So, the question becomes: In the face of growing opposition against the globalization of . . . well, everything. . . how can we manage these circumstances without reverting to hard-core protectionism -- which would shut the door to the many more promising outcomes of cross-border collaboration?

First, we must remember that "trade" should not be construed as an end in and of itself, but rather as one piece of the bigger picture aimed toward promoting the well-being of all -- as well as the health of our natural environment. This is what I refer to as “ethical trade.” For policymakers, this requires linking trade agreements to these objectives by:

  • Giving priority to maintaining the strength of local economies with good sustainability, labor and human rights conditions
  • Banning dumping in all areas

  • Making trade agreements contingent on human and labor rights as well as environmental standards.

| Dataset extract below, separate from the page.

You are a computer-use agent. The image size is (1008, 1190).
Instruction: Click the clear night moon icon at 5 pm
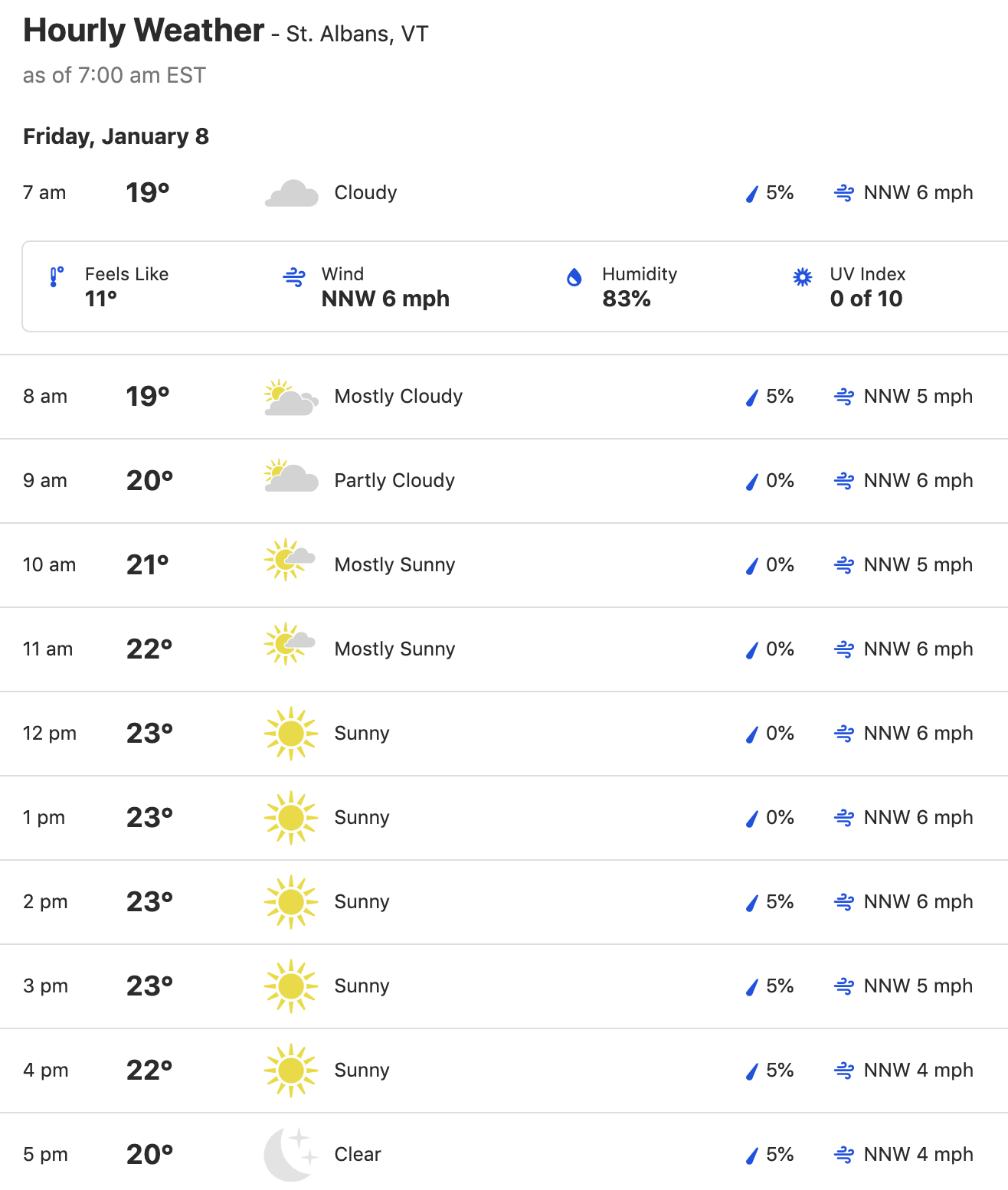tap(290, 1154)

  • Committing to helping close the gender gap in terms of income, property ownership and economic influence

  • Protecting cultural diversity.

  • Assuring that there occurs no differential treatment of high- and low- income countries.

  • Developing a licensing system for companies that want to access global markets and enjoy the benefits of free trade.

This latter goal can be accomplished, for example, by using a tool such as a common good balance sheet as a guide for investors, based on five fundamental values: human dignity, social justice, ecological sustainability, cooperation and transparency.

Given the current stalemate in negotiations for both the TTP and TTIP, it’s clear that citizens are extremely anxious about the potential consequence of free trade. In the European Union alone, more than 3.5 million people have signed a petition calling for an end to the mandated TTIP negotiations.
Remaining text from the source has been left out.